Hi, and welcome to the forum. Your post brings up three or four points that need to be discussed and possibly explored by your doctors.
The first is that you have "MS-like" symptoms and multiple lesions in your brain on MRI. Kudos to your neuro that he is not going to take the idiot's way out and say the lesions are due to age. However, for some reason he has said that the lesions are not "active". This is a recurring point that I need to do a whole post on. I suspect that your doc means that none of the lesions enhance. Enhancement is seen with new lesions that indicate that the blood-brain barrier has been broken and immune cells have leaked across to cause inflammation. So, lesions that don't enhance with the contrast are active with inflammation.

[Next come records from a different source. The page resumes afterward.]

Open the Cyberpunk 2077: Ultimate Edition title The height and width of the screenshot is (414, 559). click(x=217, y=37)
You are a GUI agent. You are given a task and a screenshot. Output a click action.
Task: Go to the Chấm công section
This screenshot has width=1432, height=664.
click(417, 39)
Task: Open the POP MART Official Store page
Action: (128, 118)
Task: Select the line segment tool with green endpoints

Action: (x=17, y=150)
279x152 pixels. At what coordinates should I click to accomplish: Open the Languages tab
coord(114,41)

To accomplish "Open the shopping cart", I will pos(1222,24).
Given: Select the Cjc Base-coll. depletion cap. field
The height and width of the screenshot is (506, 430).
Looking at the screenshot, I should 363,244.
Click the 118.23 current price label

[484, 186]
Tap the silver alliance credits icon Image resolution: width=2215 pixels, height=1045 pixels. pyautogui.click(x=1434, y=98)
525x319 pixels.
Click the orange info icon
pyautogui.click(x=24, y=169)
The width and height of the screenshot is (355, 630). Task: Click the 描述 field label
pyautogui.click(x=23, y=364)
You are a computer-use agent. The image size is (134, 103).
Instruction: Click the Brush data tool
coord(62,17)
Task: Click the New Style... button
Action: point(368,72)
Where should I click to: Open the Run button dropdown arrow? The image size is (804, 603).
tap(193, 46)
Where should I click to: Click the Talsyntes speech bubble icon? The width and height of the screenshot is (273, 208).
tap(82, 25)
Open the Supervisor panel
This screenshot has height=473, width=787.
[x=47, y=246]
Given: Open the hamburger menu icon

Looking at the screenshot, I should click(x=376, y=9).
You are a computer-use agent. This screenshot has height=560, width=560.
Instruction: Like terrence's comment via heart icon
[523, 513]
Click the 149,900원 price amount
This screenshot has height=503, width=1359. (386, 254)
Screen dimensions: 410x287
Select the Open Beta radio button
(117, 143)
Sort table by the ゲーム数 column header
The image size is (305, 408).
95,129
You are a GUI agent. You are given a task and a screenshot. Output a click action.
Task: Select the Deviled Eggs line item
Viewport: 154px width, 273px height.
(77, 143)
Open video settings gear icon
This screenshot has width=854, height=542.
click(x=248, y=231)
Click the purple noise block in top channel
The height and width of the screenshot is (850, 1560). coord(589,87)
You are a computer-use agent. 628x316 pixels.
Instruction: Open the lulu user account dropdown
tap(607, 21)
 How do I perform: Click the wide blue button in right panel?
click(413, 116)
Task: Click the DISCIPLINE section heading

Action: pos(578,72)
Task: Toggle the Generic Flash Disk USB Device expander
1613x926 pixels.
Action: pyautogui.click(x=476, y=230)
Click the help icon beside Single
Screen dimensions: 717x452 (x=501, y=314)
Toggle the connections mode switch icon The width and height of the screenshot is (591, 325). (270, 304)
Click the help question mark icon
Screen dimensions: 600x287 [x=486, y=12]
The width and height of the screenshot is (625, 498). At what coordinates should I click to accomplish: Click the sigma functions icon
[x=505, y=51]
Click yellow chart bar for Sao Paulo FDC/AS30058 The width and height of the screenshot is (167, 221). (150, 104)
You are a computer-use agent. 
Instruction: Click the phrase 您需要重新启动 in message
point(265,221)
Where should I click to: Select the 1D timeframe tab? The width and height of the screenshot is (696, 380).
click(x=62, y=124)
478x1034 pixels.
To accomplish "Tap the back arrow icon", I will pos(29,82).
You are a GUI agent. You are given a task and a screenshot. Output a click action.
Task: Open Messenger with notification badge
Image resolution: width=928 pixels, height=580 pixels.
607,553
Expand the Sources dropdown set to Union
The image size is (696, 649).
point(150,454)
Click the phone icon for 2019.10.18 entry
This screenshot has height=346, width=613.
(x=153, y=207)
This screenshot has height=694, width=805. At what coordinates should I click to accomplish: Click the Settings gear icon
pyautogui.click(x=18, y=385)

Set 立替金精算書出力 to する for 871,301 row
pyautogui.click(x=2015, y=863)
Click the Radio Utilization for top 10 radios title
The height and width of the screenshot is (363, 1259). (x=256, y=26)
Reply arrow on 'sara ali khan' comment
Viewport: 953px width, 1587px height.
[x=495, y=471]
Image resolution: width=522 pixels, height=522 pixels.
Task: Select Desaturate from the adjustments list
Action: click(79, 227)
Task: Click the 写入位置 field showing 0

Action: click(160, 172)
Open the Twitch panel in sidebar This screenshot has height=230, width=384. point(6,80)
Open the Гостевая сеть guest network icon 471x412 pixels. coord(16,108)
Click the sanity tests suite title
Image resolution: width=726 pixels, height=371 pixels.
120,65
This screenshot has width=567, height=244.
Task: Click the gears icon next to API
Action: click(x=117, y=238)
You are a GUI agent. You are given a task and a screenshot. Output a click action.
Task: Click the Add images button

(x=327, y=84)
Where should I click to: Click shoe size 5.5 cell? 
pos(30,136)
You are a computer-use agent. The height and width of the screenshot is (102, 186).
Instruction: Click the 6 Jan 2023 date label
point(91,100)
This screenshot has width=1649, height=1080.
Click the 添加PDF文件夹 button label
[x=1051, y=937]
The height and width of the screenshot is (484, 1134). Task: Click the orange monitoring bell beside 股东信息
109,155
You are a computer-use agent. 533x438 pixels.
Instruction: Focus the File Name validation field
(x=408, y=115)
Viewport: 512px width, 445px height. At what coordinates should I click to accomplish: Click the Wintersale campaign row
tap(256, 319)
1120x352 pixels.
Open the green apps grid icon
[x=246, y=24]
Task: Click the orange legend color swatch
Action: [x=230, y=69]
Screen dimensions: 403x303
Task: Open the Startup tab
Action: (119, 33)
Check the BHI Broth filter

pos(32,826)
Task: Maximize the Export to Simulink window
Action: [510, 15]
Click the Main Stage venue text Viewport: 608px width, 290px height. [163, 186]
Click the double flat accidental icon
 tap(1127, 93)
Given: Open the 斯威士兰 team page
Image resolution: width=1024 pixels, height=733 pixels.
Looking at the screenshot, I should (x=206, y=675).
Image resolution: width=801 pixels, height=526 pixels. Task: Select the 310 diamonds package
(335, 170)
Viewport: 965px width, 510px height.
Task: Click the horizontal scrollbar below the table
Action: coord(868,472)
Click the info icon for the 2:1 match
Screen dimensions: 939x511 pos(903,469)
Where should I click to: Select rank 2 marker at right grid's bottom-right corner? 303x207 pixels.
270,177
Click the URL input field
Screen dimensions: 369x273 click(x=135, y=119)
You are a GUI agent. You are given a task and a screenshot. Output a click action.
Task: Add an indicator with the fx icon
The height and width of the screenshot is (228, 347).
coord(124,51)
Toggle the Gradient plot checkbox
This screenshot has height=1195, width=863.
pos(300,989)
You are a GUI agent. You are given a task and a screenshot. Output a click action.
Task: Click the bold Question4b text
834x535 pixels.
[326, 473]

Those lesions you have may well be "active" in that they may be causing you symptoms. No one can say that lesions seen on the MRI aren't neurologically active if the patient is having neurological symptoms. It is impossible to draw direct correlations between lesions and symptoms. Too many doctors do not know this.
This article maight help:
Since you are not yet diagnosed it is interesting that you have had what sounds like a confirmed stroke. If so it is important that you have been tested for two of the common MS-mimics that cause strokes. The first is Anti-Phospholipid Syndrome (also known as Hughes Syndrome). In this condition the person has antibodies which cause an increase in clotting. The person may have multiple small stokes, a history of repeated miscarriages, history of deep vein thrombosis, or a family history of those things. It is important that you and anyone being worked up for MS to have this testing. It is a panel of blood tests.
Another MS mimic causing strokes is a condition called PFO - Patent Foremen Ovale. This is a small hole which has persisted between the two sides of the heart. Tiny little clots which form in the veinous circulation can slip through the hole and then be shot directly up to the brain. This condition is usually tested for by a cardiologist.
We have seen both of these conditions be the cause of someone having MS-like symptoms and multiple brain lesions. Just in case your doc hasn't considered these possibilities.
The O-Bands (standing for Oligoclonal Bands) form during the course of the disease. You don't need to wait for a relapse to catch them. Once you have an O-Band in the CSF it will likely be there life-long. You gradually acquire more and more of them. The second LP test that can suggest MS is the IgG Index which is a derived number indicating how much more or less immune activity is happening in the CNS as opposed to the rest of the body. It is possible that this number might be changed somewhat by a concurrent relapse, but, I have never read that it is desirable to wait for an attack to do an LP. Some neuros believe that, but I do not believe that the delay in diagnosis is worth the possible small change in the test results.
An LP will not be changed by having an active lesion.
I have been out of the MS loop for much of the last year and am new to the gMS Glycominds test. It looks promising, but I haven't seen scientific validation of it yet. Other promising biomarker tests for MS like the MOG and MBP proteins were shown to have no use when they were studied rigorously.
I am interested in what symptoms you have been having and what your thoughts are on my comments. If I have missed them, I apologize. I am only newly back to participating here after a really bad year.